Segment Start: DATA RECORDS

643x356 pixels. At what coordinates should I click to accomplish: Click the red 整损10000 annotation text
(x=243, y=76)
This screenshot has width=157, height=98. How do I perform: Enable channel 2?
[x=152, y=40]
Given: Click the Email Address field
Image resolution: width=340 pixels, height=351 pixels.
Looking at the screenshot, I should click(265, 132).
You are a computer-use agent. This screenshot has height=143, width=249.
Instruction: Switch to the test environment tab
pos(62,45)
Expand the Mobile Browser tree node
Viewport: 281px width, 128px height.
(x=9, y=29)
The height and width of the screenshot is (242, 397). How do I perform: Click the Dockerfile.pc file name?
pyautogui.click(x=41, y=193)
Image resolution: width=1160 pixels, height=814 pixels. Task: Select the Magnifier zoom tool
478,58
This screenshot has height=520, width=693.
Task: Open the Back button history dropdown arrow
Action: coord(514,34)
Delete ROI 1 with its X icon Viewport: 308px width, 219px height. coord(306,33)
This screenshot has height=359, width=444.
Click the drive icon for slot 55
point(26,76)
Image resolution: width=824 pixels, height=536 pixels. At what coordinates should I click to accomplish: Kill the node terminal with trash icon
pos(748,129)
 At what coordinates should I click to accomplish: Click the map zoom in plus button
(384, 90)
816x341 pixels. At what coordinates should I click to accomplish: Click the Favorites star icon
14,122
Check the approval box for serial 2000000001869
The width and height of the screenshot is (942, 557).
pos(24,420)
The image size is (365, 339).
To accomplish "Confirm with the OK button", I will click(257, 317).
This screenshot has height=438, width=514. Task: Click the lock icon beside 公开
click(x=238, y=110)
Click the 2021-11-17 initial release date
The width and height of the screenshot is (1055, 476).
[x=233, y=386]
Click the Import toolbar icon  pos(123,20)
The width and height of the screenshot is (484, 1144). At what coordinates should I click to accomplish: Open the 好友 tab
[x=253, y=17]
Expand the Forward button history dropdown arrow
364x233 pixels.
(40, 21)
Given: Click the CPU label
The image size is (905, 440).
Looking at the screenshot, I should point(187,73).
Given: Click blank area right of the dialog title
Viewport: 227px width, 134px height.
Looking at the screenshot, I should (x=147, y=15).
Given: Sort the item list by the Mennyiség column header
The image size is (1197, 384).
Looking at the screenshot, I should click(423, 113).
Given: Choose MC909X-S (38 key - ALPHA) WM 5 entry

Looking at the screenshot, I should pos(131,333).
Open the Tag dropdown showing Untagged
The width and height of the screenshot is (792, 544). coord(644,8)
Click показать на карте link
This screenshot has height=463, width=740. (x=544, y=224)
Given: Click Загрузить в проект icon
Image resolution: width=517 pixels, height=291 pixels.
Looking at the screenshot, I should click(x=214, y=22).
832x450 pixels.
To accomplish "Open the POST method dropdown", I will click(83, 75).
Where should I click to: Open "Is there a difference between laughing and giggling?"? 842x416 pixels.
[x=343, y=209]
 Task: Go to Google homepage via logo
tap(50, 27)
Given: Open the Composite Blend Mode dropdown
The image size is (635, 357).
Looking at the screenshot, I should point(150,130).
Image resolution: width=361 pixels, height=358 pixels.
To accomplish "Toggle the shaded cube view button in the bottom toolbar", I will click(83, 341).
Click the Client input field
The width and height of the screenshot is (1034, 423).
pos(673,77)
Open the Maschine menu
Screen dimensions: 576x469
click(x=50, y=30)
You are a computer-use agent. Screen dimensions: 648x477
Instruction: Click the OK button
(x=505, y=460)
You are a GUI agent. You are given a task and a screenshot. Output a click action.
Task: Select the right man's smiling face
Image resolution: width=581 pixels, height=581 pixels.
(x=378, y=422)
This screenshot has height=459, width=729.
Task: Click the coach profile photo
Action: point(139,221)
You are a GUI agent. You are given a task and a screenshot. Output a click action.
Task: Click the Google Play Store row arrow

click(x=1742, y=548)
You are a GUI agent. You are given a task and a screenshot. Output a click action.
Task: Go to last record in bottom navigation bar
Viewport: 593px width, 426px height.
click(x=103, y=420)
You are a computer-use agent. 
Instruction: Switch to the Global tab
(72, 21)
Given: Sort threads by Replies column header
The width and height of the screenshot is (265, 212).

Segment End: DATA RECORDS

### WHAT THIS TASK INVOLVES
Line by line, retype all the entries exactly as they are shown.

### ANSWER SPACE
643x356 pixels. At what coordinates should I click to accomplish: Click the red 整损10000 annotation text
(x=243, y=76)
This screenshot has width=157, height=98. How do I perform: Enable channel 2?
[x=152, y=40]
Given: Click the Email Address field
Image resolution: width=340 pixels, height=351 pixels.
Looking at the screenshot, I should click(265, 132).
You are a computer-use agent. This screenshot has height=143, width=249.
Instruction: Switch to the test environment tab
pos(62,45)
Expand the Mobile Browser tree node
Viewport: 281px width, 128px height.
(x=9, y=29)
The height and width of the screenshot is (242, 397). How do I perform: Click the Dockerfile.pc file name?
pyautogui.click(x=41, y=193)
Image resolution: width=1160 pixels, height=814 pixels. Task: Select the Magnifier zoom tool
478,58
This screenshot has height=520, width=693.
Task: Open the Back button history dropdown arrow
Action: coord(514,34)
Delete ROI 1 with its X icon Viewport: 308px width, 219px height. coord(306,33)
This screenshot has height=359, width=444.
Click the drive icon for slot 55
point(26,76)
Image resolution: width=824 pixels, height=536 pixels. At what coordinates should I click to accomplish: Kill the node terminal with trash icon
pos(748,129)
 At what coordinates should I click to accomplish: Click the map zoom in plus button
(384, 90)
816x341 pixels. At what coordinates should I click to accomplish: Click the Favorites star icon
14,122
Check the approval box for serial 2000000001869
The width and height of the screenshot is (942, 557).
pos(24,420)
The image size is (365, 339).
To accomplish "Confirm with the OK button", I will click(257, 317).
This screenshot has height=438, width=514. Task: Click the lock icon beside 公开
click(x=238, y=110)
Click the 2021-11-17 initial release date
The width and height of the screenshot is (1055, 476).
[x=233, y=386]
Click the Import toolbar icon  pos(123,20)
The width and height of the screenshot is (484, 1144). At what coordinates should I click to accomplish: Open the 好友 tab
[x=253, y=17]
Expand the Forward button history dropdown arrow
364x233 pixels.
(40, 21)
Given: Click the CPU label
The image size is (905, 440).
Looking at the screenshot, I should point(187,73).
Given: Click blank area right of the dialog title
Viewport: 227px width, 134px height.
Looking at the screenshot, I should (x=147, y=15).
Given: Sort the item list by the Mennyiség column header
The image size is (1197, 384).
Looking at the screenshot, I should click(423, 113).
Given: Choose MC909X-S (38 key - ALPHA) WM 5 entry

Looking at the screenshot, I should pos(131,333).
Open the Tag dropdown showing Untagged
The width and height of the screenshot is (792, 544). coord(644,8)
Click показать на карте link
This screenshot has height=463, width=740. (x=544, y=224)
Given: Click Загрузить в проект icon
Image resolution: width=517 pixels, height=291 pixels.
Looking at the screenshot, I should click(x=214, y=22).
832x450 pixels.
To accomplish "Open the POST method dropdown", I will click(83, 75).
Where should I click to: Open "Is there a difference between laughing and giggling?"? 842x416 pixels.
[x=343, y=209]
 Task: Go to Google homepage via logo
tap(50, 27)
Given: Open the Composite Blend Mode dropdown
The image size is (635, 357).
Looking at the screenshot, I should point(150,130).
Image resolution: width=361 pixels, height=358 pixels.
To accomplish "Toggle the shaded cube view button in the bottom toolbar", I will click(83, 341).
Click the Client input field
The width and height of the screenshot is (1034, 423).
pos(673,77)
Open the Maschine menu
Screen dimensions: 576x469
click(x=50, y=30)
You are a computer-use agent. Screen dimensions: 648x477
Instruction: Click the OK button
(x=505, y=460)
You are a GUI agent. You are given a task and a screenshot. Output a click action.
Task: Select the right man's smiling face
Image resolution: width=581 pixels, height=581 pixels.
(x=378, y=422)
This screenshot has height=459, width=729.
Task: Click the coach profile photo
Action: point(139,221)
You are a GUI agent. You are given a task and a screenshot. Output a click action.
Task: Click the Google Play Store row arrow

click(x=1742, y=548)
You are a GUI agent. You are given a task and a screenshot. Output a click action.
Task: Go to last record in bottom navigation bar
Viewport: 593px width, 426px height.
click(x=103, y=420)
You are a computer-use agent. 
Instruction: Switch to the Global tab
(72, 21)
Given: Sort threads by Replies column header
The width and height of the screenshot is (265, 212).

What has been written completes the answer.